德川家茂一边说,一边紧皱眉头,作思索状。
他的这般模样,自然是引起了对方的不解。
“‘奇怪’?什么意思?”
德川家茂幽幽地把话接了下去:
“究竟是什么样的往事,才能让您红了脸颊呢?”
语毕的同一瞬间,他拼命忍笑。
尽管他已经很努力地忍耐了,但他终究是没法控制那上扬的嘴角。
随着嘴角的不断上扬,他的表情逐渐被富含韵味的戏谑所支配。
虽然德川家茂的表情变化固然有趣,但天璋院的刻下反应才更值得细说。
手脚僵住、表情凝固、条件反射般地抬手摸脸——这些神态、动作,都是她在同一时间完成的。
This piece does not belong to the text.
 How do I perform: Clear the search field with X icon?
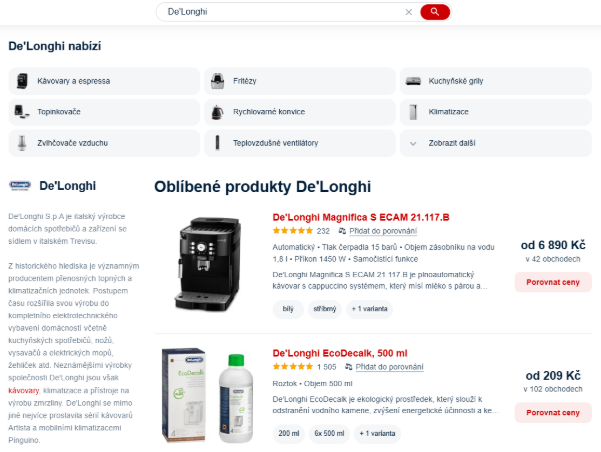coord(409,12)
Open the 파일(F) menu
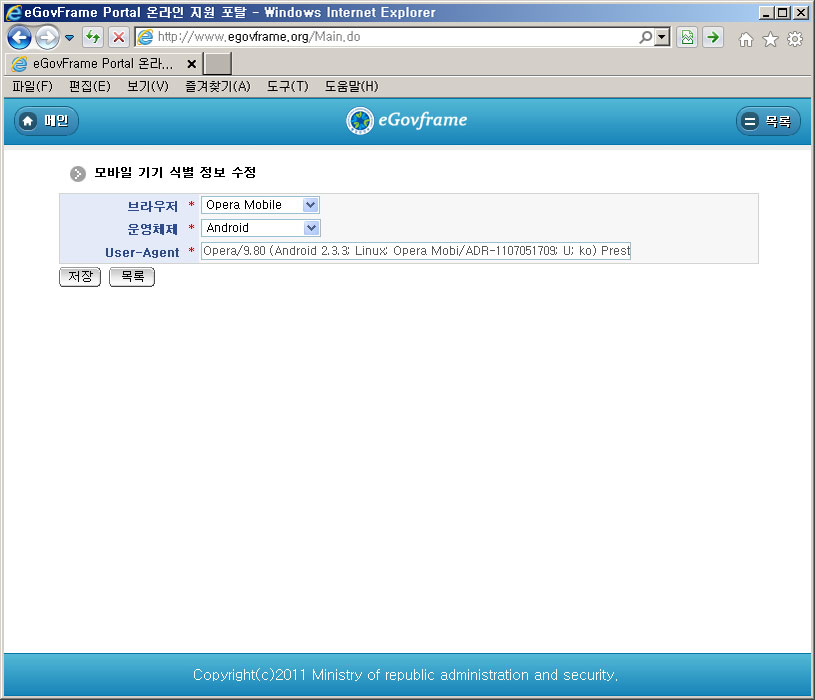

指尖与脸蛋相触的那一刹间,滚烫的热意直接触痛了她的指尖。
德川家茂也不装了。
他直接扬起意味深长的深邃视线,换上话里有话般的深沉口吻,将适才的问题简单“包装”了一下,接着又问一遍:
“母亲大人,您到底是回忆起了什么往事,才会这么面红耳赤呢?”
“……?!”
霎时,天璋院的脸蛋更红了——只不过,这一次的“红”与刚才“红”,并不是同一回事。
她拧起两眉,恶狠狠地瞪着德川家茂。
其眼神之锐利……举个形象点的例子——感觉都快变幻成足以切割钢铁的激光了。
朱唇翕动,仿佛想说些什么,可是却迟迟没有说出半个字词。
直至好一会儿后,她才半是放弃半是耍赖地低喝道:
“我可是你的母亲!长辈的事情你少管!”
说罢,她气呼呼……又或者说是急于逃离这个地方,一个箭矢冲下轿子,然后快速遁入不远处的走廊拐角,留下一道逐渐飘远的话音:
“我累了!我要去休息了!”
德川家茂默默地目送她。
这时,他已收起戏谑的表情,神色转变为难以言说的无奈。
未几,他举目望天,长叹了一口气:
“唉……这……这……这叫我如何是好啊……”
……
……
德川家茂和天璋院是在上午抵达京都的。
至于一桥庆喜和松平春岳则是稍晚一些。
他们直到下午时分才顺利进入京都的地界。
对于这俩人,青登就不需要去特地迎接了。
他也不想去迎接这二人。
虽然彼此是政敌,但在公众场合下,双方总要表现出一定的“友善”、“和睦”。
若是可能的话,青登想尽量避免这种无聊的“表演”。
德川家茂与朝廷展开高峰会谈的具体时间,确定在后天……即4月29日的上午。
这日子是朝廷钦定的。
据说是顾虑到德川家茂等人远道而来,所以特地留出一天的时间来让他们好好地休息,缓解舟车劳顿。
当然,就凭德川家茂的性格,他当然不会就这么呆坐在二条城里,白白地让时间流逝。
他当即做出决断:用这宝贵的一天时间,来好好地参观青登的心血结晶——新选组的屯所!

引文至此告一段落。